Saturday, October 6, 2012

Web Session Synchronization patterns in AWS

Statelessness is an important property that every application needs to posses in order to achieve Scalability and Availability in AWS cloud. Usually any web application will maintain the user web sessions on its server side to authorize them at every request. Also Sessions are used map the user requests to user data in some designs. When developing a new PHP/Java application, a common approach is to store session data in memory. Unfortunately, this approach doesn't scale very well for Large scale distributed systems . The moment your application scales out beyond a single web/app server, it becomes a necessity that the session state must be shared between multiple web/app servers. The common solution is to store session state on altogether different data store and share it with all the Web/App Servers. Though this approach is little complex than in-memory sessions, single point of failure and scalability can be achieved using this architecture pattern. 

Let us explore some popular patterns for web session synchronization on AWS cloud world.

Pattern 1: Synchronization using JGroups

Since AWS Infrastructure currently does not support Multicast protocol, the application layer software should synchronize the session data between them directly using Unicast TCP mechanism. Java based Application servers can use JGroups to synchronize the session data to other Java Web/Application EC2 instances in Unicast TCP of JGroups. This pattern will suffice if there are ~5-10 EC2 Web/App servers in the infrastructure. Also since this pattern follows a distributed approach towards web session synchronization there is no SPOF.  On other hand, If your web application layer has few hundreds of EC2 instances then Unicast TCP will be inefficient because of following reasons; there will lots of sync traffic data among Java Web/App EC2,  EC2 instances will be busy using considerable amount of CPU cycles for synchronization rather than serving web requests and EC2 web/app memory will filled with redundant session data.  
Note : vCider or VPNCubed seemed to support Multicast on AWS. vCider is acquired by Cisco and have stopped new downloads currently. 

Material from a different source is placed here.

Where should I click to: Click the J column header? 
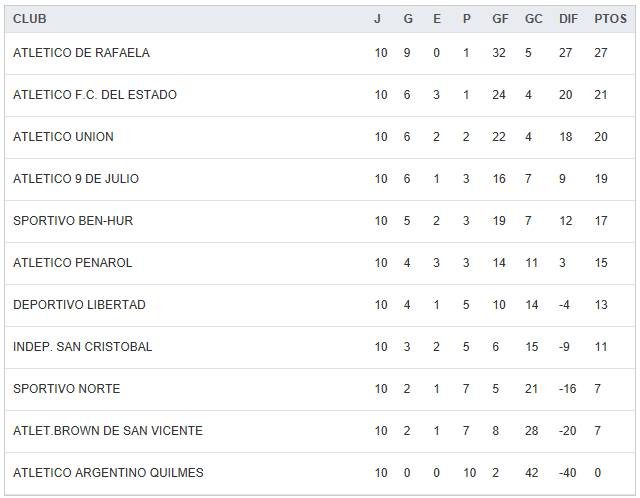377,19
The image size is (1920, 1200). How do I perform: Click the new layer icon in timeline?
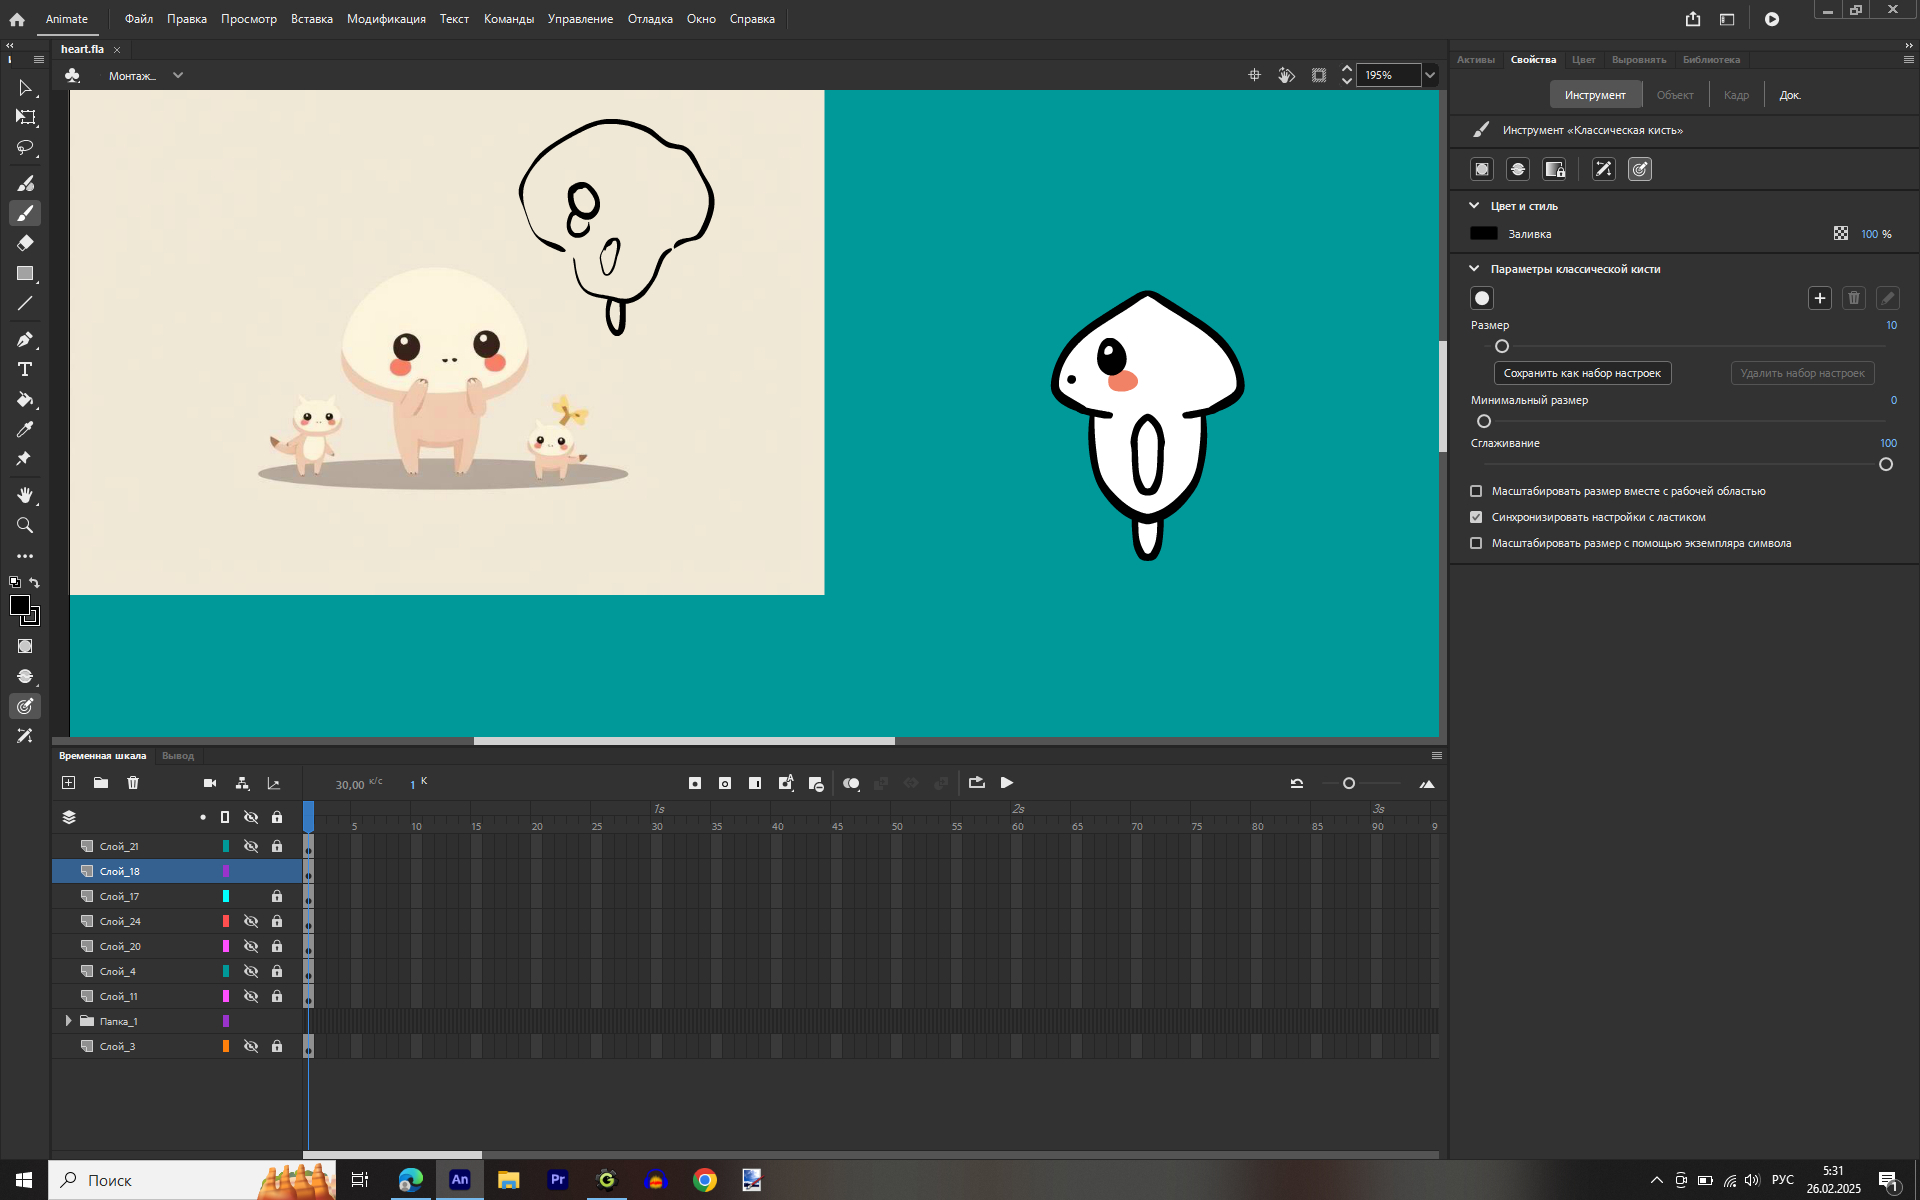click(x=69, y=783)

Pattern 2: Synchronization using Terracotta Web Sessions

Terracotta(TC) web sessions can be used synchronize the session data in Java based applications. This product comes with client plugin(Terracotta driver) that needs to attached to the Web/App JVM of the EC2 instance and a Terracotta server that can be installed on a separate EC2 instance. The web session data will be optimally* serialized using TCP protocol from the Java Application server to the Centralized Terracotta EC2 server instance.  In case a web request earlier served by App EC2 A reaches App EC2 B because of Round Robin algorithm or App EC2 A failure, the later will check with centralized TC EC2 server instance for the session authenticity and proceed with processing the request without causing problems for the end user. This way the application server can designed to behave stateless and pick up any web requests from any load balancers. In addition to web sessions Terracotta can be extended with their other product lines which can help us store much more information on TC server EC2 instance efficiently. The Terracotta server EC2 instances can also be set HA mode to avoid SPOF in your application. Terracotta also follows an optimized serialization protocol where by only the changed piece of data is sent over the wire and not the entire serialized content. This saves lots of data flowing over the Amazon EC2 NW and proves very handy and effective on scalable deployments.In our experience we found ,Terracotta web sessions are mainly suitable for Java based application servers. It is better to run Terracotta EC2 server instance with High IO SSD EC2 instance type or other larger Memory EC2 instances in AWS cloud because TC EC2 server performs really well when they are given lots of memory and NW leverage. TC server using high memory EC2 instances can use ephemeral with TC HA mode (or) RAID 0+EBS optimized+ PIOPS as underlying storage on AWS for better performance. We have observed this centralized architecture pattern using TC server is suitable for ~20-30 app server farms with heavy traffic in AWS. This is not surely suitable of large web applications running couple of hundreds app servers in their web/app farms. Since the numbers mentioned are primarily dependent upon connections/sec, volume of data and nature of application traffic, I would strongly suggest the teams using this model to do their own benchmarks before concluding.  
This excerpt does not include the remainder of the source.